[QUOTED TEXT]
_ _ _ _ _
Correct option is D
Given:
Time taken by the boat to go 59.4 km upstream = 18 minutes
Ratio of the speed of the boat in still water to the speed of the stream = 3:2
Distance to go upstream = 29.3 km
Distance to go downstream = 51.5 km
Concept Used:
Speed = Distance / Time
Speed of the boat in still water = b km/hr
Speed of the stream = s km/hr
Upstream speed = b - s
Downstream speed = b + s
Solution:
Find the speed of the boat and the stream.
_ _ _ _ _
[RAW DATA]
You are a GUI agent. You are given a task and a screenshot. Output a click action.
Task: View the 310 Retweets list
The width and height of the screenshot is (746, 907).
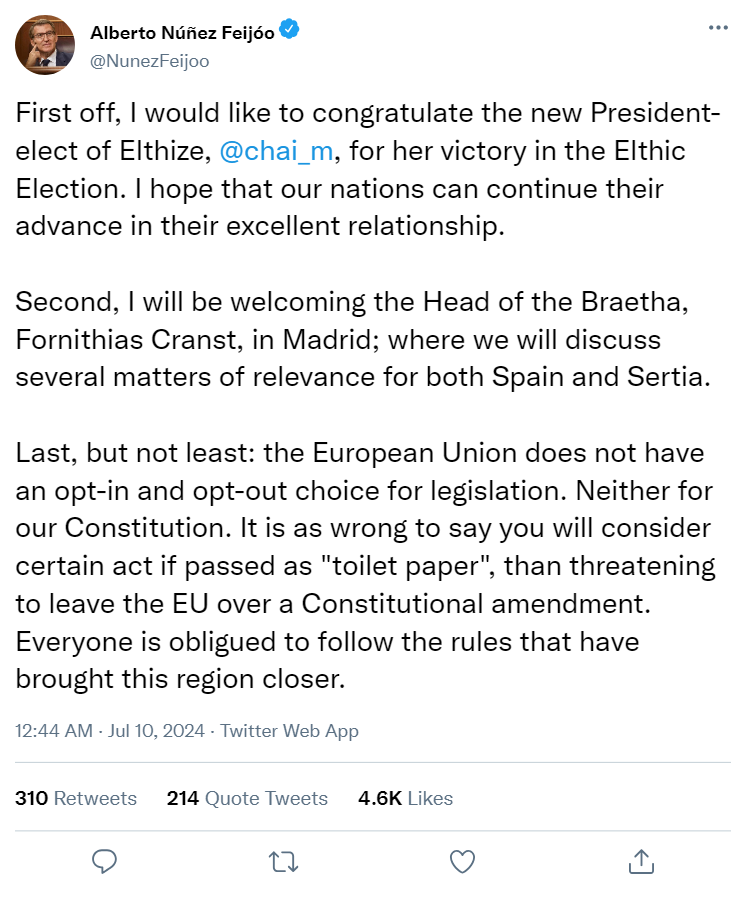[x=76, y=798]
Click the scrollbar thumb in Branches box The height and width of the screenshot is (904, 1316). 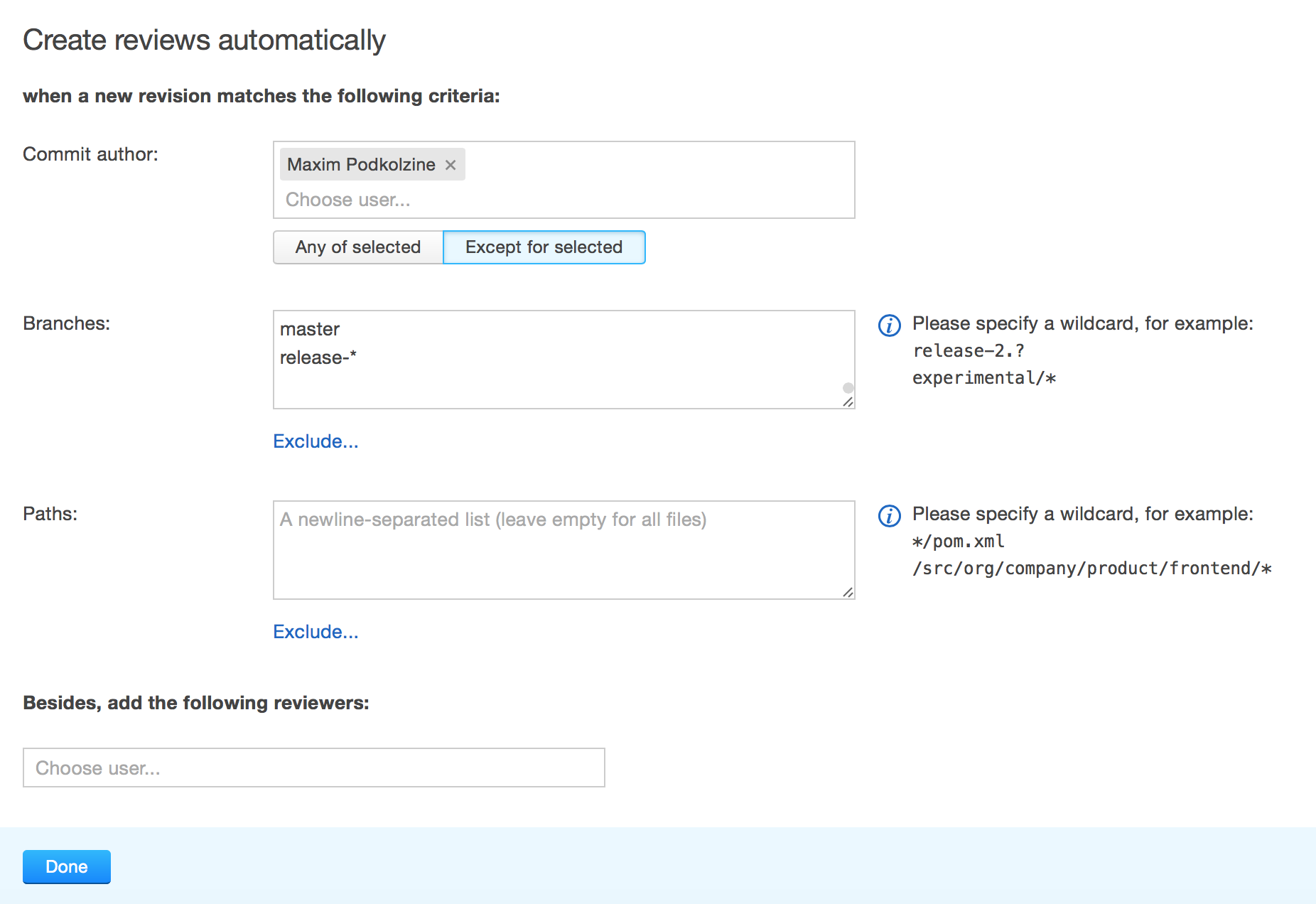[x=848, y=388]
_ _ _ _ _
[PROBLEMS TO SOLVE]
1/ Can you reproduce the part of the boat-and-stream solution starting with "Correct option is" and going on through "and the stream."?
2/ In the boat-and-stream solution:
(a) Which option is marked correct?
(b) What is the ratio of the boat's speed in still water to the stream's speed?
(c) What expression is given for the downstream speed?

[OUTPUTS BY TASK]
1/
Correct option is D
Given:
Time taken by the boat to go 59.4 km upstream = 18 minutes
Ratio of the speed of the boat in still water to the speed of the stream = 3:2
Distance to go upstream = 29.3 km
Distance to go downstream = 51.5 km
Concept Used:
Speed = Distance / Time
Speed of the boat in still water = b km/hr
Speed of the stream = s km/hr
Upstream speed = b - s
Downstream speed = b + s
Solution:
Find the speed of the boat and the stream.

2/
(a) D
(b) 3:2
(c) b + s